Record set
++++++++

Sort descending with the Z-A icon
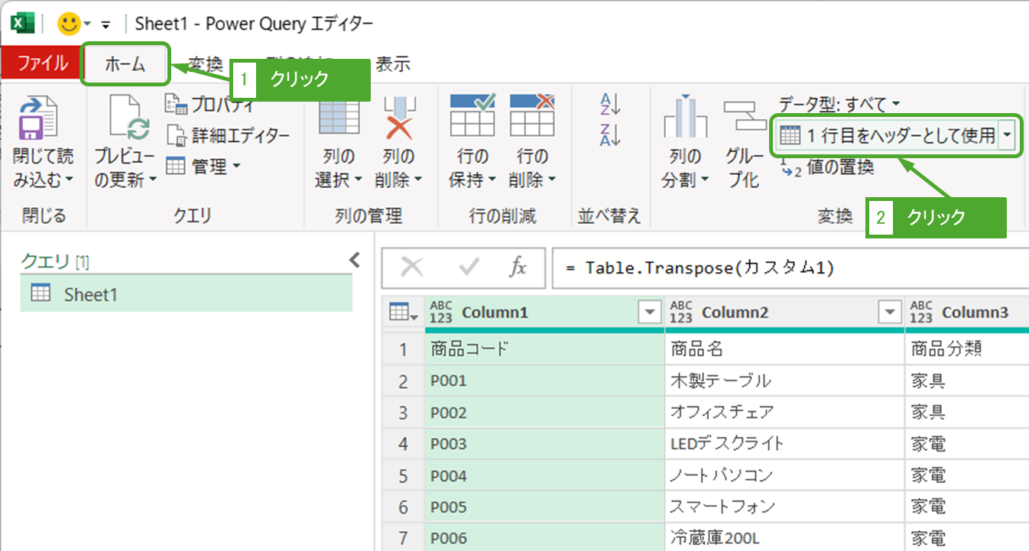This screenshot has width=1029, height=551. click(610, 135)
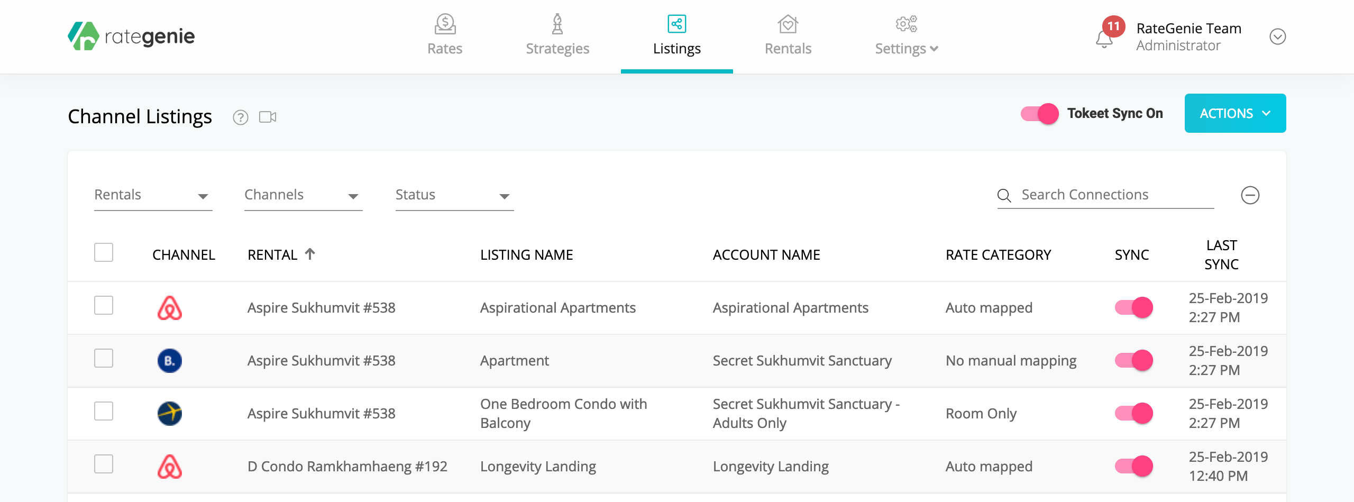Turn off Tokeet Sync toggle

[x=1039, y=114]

++++++++

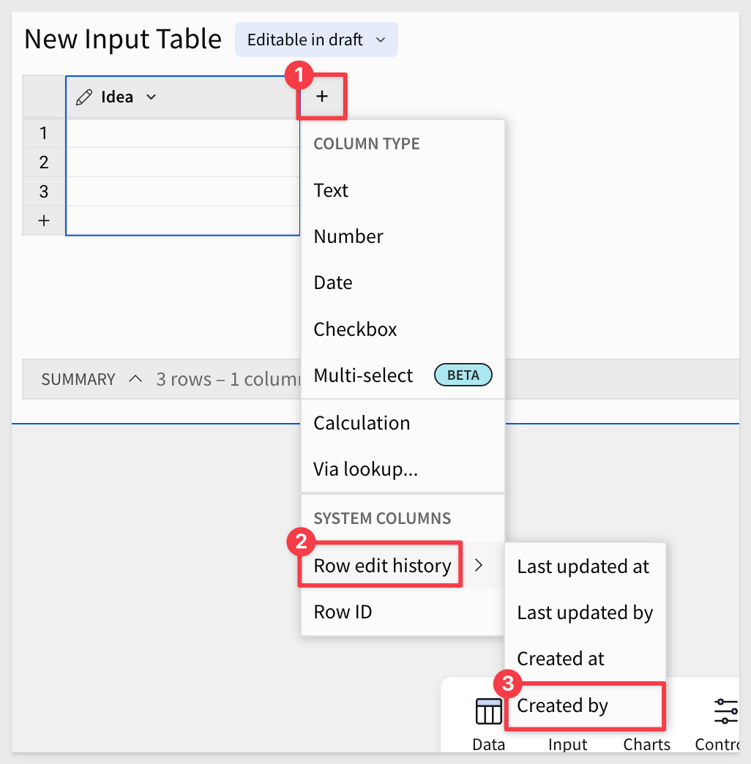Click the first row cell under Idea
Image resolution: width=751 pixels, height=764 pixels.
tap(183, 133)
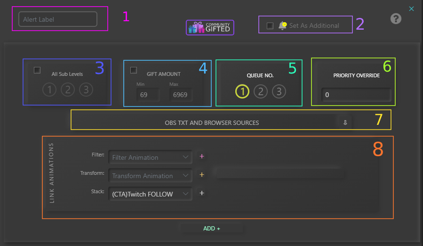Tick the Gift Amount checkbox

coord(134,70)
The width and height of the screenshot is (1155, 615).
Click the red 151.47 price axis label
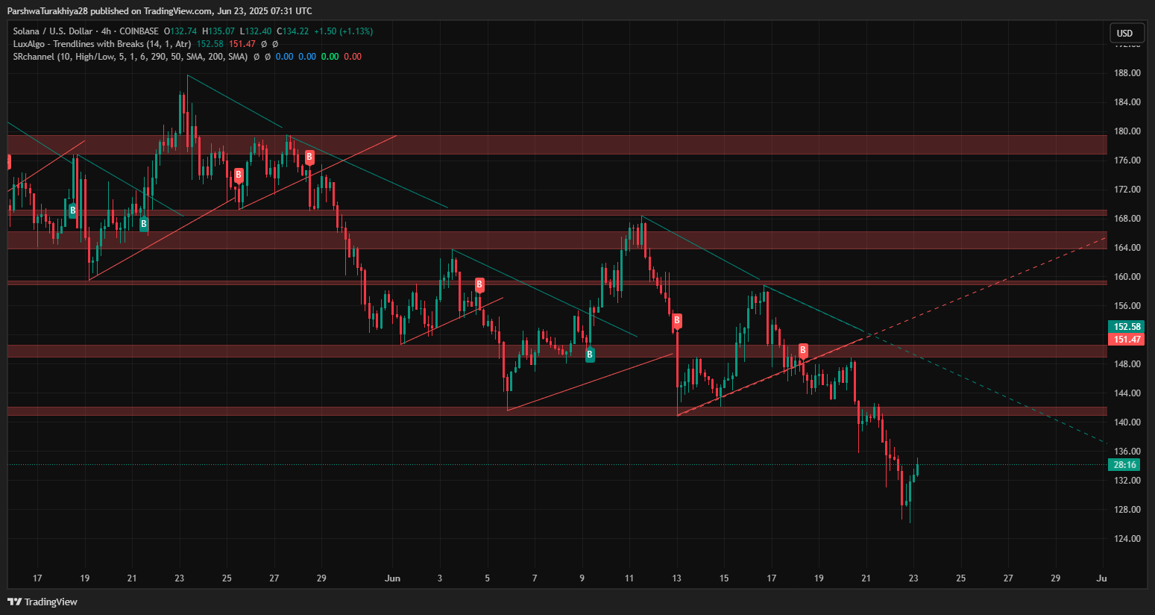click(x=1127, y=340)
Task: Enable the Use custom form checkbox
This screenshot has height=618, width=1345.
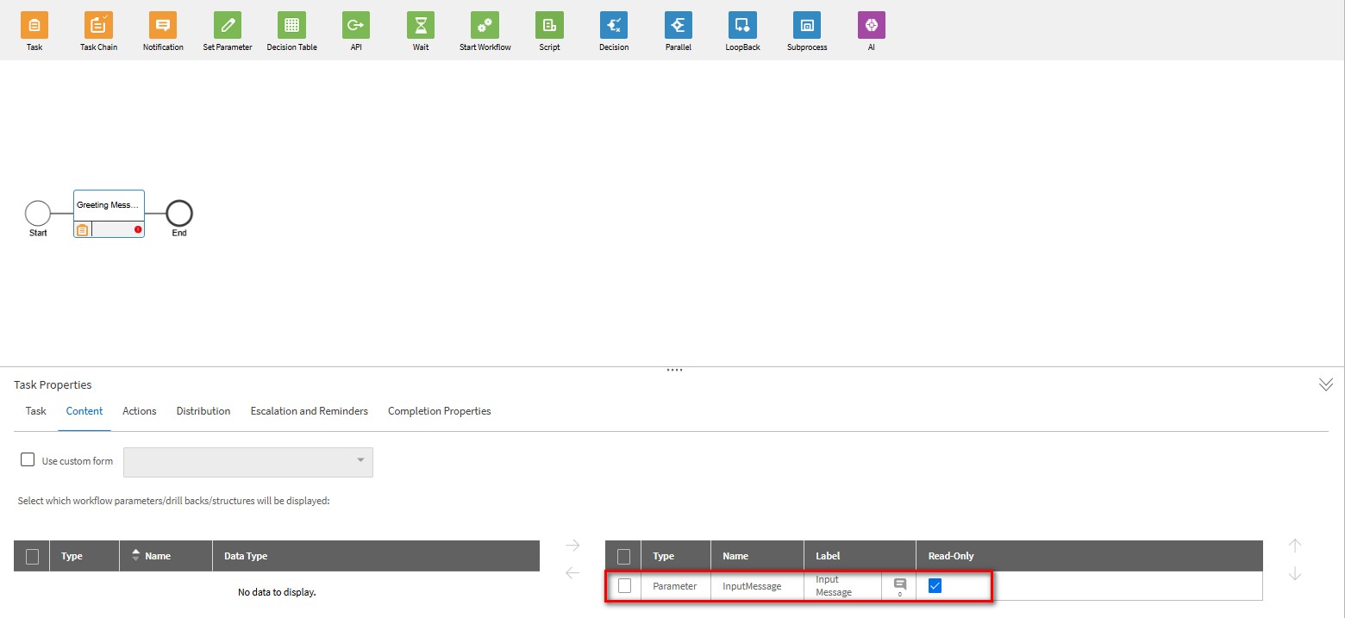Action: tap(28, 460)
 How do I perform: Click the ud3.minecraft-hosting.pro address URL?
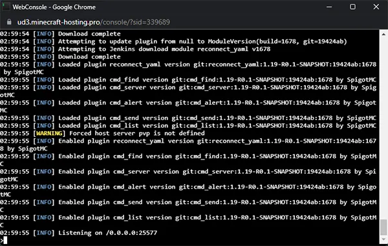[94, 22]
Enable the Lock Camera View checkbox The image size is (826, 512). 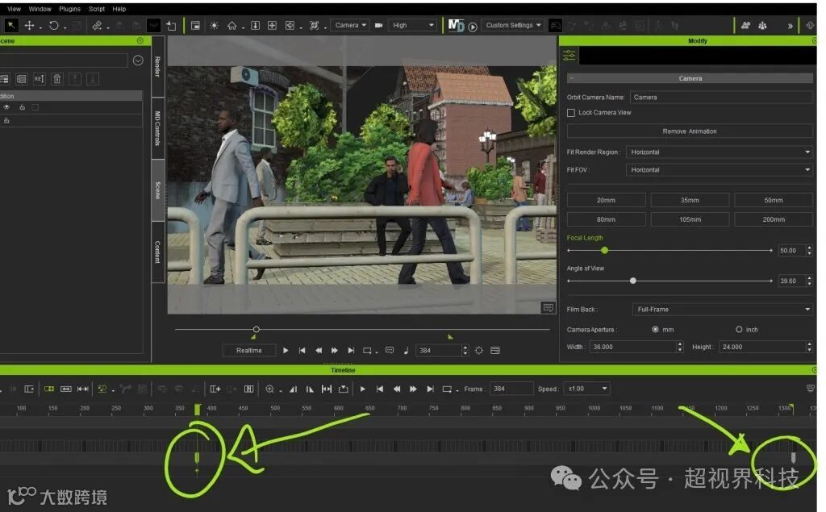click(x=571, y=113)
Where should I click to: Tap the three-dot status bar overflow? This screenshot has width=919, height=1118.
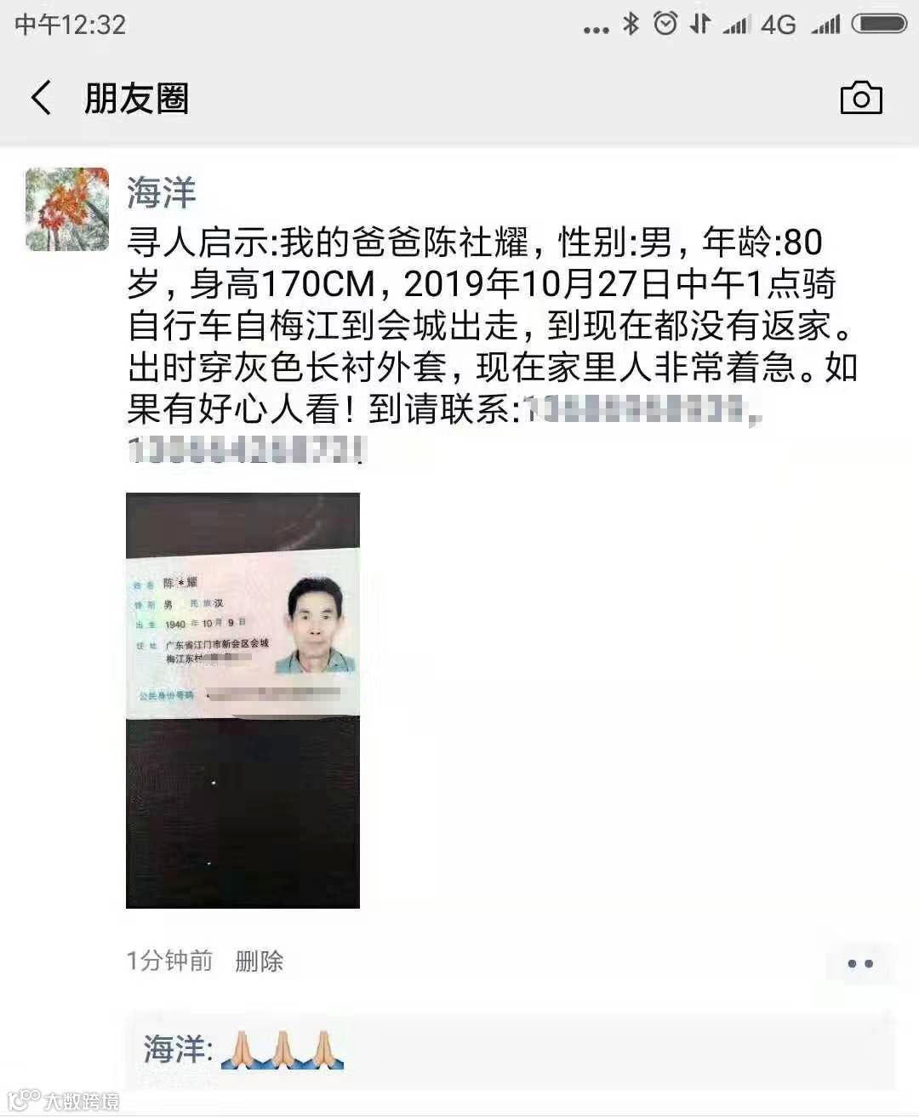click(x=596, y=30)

++++++++

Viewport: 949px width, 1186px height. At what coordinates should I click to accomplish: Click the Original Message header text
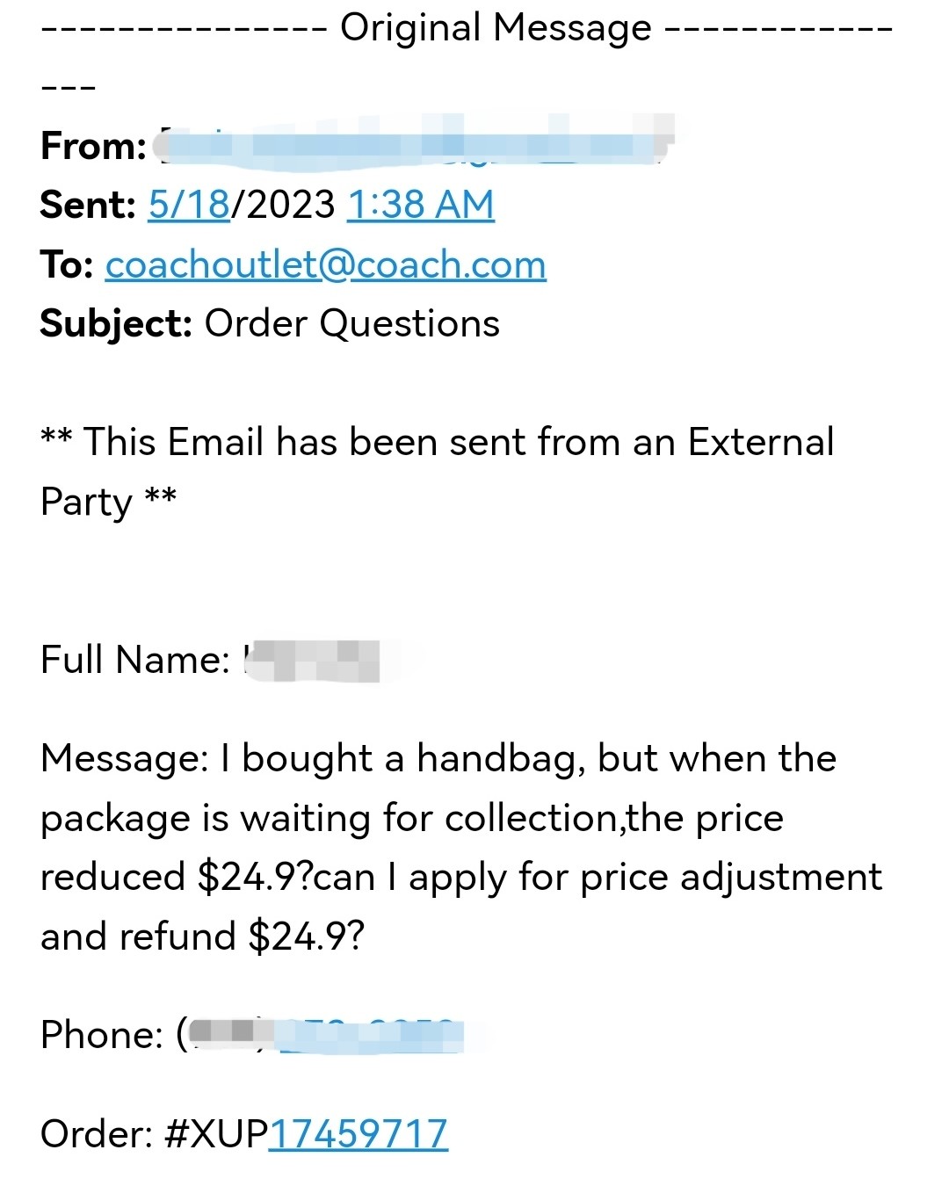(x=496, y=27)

++++++++

What is required
Rewrite the rows from the line with "Where should I" up to and including the line with "click(x=596, y=30)", offsetting every coordinate in the answers by -63 and keeping the requests. Leave the pictures out.

Solution for this task
Where should I click to: Tap the three-dot status bar overflow? This screenshot has width=919, height=1118.
click(x=533, y=-33)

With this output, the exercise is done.